* **Exercise prompt**
Scan the data for "will" and copy each matching line.

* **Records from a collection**
═══

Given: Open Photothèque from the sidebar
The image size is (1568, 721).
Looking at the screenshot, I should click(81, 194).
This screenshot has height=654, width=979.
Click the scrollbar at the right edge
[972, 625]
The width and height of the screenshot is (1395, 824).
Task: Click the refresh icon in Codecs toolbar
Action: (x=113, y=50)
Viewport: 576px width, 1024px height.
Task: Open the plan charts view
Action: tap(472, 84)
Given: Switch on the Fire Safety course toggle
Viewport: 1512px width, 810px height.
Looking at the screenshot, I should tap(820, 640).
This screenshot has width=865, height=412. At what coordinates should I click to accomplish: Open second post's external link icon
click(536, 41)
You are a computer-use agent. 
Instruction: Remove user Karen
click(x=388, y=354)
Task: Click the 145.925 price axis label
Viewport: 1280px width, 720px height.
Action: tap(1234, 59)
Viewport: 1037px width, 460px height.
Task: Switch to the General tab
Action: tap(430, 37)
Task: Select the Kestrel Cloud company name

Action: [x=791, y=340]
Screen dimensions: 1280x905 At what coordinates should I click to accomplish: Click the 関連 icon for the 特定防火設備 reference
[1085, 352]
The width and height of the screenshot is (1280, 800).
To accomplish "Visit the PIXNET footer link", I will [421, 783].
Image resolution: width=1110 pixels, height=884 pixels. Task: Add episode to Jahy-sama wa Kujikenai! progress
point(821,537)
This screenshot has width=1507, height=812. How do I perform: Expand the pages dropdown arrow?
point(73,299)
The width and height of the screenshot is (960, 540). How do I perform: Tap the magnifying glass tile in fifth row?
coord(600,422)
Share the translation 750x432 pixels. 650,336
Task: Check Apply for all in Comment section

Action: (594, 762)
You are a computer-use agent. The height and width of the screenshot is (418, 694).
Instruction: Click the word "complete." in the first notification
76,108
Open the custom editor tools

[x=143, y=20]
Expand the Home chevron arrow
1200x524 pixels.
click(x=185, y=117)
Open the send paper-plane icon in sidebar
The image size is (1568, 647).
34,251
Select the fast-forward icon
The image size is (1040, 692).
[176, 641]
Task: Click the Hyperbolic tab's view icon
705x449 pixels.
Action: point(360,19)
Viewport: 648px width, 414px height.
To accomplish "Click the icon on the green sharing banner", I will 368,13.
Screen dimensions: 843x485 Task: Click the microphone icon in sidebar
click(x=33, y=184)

═══

* **Task response**
To accomplish "Visit the PIXNET footer link", I will [421, 783].
To accomplish "Click the icon on the green sharing banner", I will 368,13.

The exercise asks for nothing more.